Une pensée contemporaine de l’équilibre écologique, alliée à la sécurisation des campagnes et aux transformations du monde rural, a cependant, dans la modernité contemporaine, fait muter ce concept de la dangerosité externe et de la rivalité en un concept de la complétude entre les espèces et de la biodiversité. Les représentations du biomimétisme tendent ainsi à apparenter les espèces animales à l’espèce humaine, à faire entrer leurs relations dans un mode d’observation réciproque et d’adaptation comportementale, bien différent du struggle for life tel qu’il se pense dans les représentations du darwinisme social. Les espèces n’y sont plus rivales mais complémentaires, indispensables les unes aux autres dans des rapports d’homéostasie. Et les politiques publiques, créant en particulier un ministère de la transition écologique, accréditent cette mutation contemporaine et pacifiante des représentations dans les rapports du monde humain au monde animal.

C’est précisément cette mutation contemporaine qui a été récemment et brutalement remise en cause au sein même de ce ministère, où la gestion des loups, après les années 2010, a pris un nouveau tournant pour s’infléchir radicalement dans un sens non plus d’observation et de prévention des risques, mais bien plutôt d’éradication. Les tirs de loups sont devenus la règle là où ils ne constituaient que des exceptions justifiées. Une logique de guerre et d’extermination aveugle s’est ainsi substituée à une forme de diplomatie inter-espèces.

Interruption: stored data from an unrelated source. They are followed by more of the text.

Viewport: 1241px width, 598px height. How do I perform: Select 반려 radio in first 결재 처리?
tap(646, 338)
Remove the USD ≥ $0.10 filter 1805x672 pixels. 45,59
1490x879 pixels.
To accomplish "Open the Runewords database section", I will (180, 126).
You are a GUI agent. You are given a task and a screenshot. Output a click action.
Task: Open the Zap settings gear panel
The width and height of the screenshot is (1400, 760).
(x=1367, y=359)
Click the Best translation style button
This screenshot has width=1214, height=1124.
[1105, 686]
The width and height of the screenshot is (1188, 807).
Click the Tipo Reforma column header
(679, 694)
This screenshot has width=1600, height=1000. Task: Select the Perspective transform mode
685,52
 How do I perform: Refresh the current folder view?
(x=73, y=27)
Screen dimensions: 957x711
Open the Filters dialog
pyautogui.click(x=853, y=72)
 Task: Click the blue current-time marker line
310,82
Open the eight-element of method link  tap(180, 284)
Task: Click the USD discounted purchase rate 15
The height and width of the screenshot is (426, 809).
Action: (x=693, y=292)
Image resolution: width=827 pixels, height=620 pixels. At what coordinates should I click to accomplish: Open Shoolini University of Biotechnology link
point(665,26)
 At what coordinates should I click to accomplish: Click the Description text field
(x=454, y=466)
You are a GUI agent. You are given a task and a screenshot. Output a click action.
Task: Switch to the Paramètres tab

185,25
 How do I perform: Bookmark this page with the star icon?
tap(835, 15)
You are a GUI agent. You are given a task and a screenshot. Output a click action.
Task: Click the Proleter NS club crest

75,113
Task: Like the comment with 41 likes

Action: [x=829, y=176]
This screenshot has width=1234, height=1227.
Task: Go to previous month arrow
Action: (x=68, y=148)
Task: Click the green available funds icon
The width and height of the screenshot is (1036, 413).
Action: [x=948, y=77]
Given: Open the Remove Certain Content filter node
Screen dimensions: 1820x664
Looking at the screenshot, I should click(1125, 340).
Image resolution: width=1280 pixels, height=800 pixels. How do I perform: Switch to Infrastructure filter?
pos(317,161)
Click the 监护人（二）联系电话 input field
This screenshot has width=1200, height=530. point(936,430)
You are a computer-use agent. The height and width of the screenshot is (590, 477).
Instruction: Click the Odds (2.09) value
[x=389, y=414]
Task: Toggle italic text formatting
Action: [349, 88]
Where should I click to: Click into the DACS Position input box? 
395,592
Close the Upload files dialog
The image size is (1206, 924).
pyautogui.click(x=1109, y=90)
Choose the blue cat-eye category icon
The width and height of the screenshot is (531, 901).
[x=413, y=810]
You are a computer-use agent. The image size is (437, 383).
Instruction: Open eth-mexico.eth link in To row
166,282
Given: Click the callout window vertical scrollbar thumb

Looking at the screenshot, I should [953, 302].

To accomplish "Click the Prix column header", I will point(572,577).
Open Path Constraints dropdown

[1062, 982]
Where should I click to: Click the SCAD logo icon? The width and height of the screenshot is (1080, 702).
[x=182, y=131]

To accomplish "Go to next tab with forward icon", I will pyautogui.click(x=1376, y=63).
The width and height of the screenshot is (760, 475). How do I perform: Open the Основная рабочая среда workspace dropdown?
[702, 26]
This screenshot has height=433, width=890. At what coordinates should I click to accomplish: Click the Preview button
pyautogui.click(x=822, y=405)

On ne peut éviter le parallèle entre cette violente mutation anti-écologique et la montée en puissance des logiques sécuritaires au sein des politiques publiques. Tirs de flashball, mutilations, éborgnement des manifestants, morts dans les quartiers populaires au sein des commissariats, traitements inhumains et dégradants contre les migrants, montée des chars de combat sur les Champs-Elysées, transformation d’une ZAD en champ de bataille, usage d’armes de guerre dénoncé non seulement par les associations de droits de l'homme, mais aussi bien par l’ONU que par l’Union européenne. Opposants politiques, exilés, personnes revendiquant de sortir de leur situation de précarité, sont traités non plus comme les interlocuteurs d’un débat nécessaire ou les partenaires d’une négociation, non pas même comme des adversaires, mais comme des bêtes à abattre.
Très clairement, la violence attribuée aux loups est passée du côté des dirigeants. Une technocratie en col blanc protégée par sa garde prétorienne de mafieux avérés, tirant sur des manifestants pacifiques avec la même sauvagerie que sur de dangereux prédateurs, pour poursuivre impunément sa propre œuvre de prédation. Le modèle du loup apparaît alors bel et bien dans toute sa complexité, pour mettre en évidence le retour à un paradigme archaïque, un tournant profondément réactionnaire, renvoyant les politiques publiques, dans leur gestion des loups comme dans leur gestion des hommes, à une nouvelle forme d’obscurantisme féodal.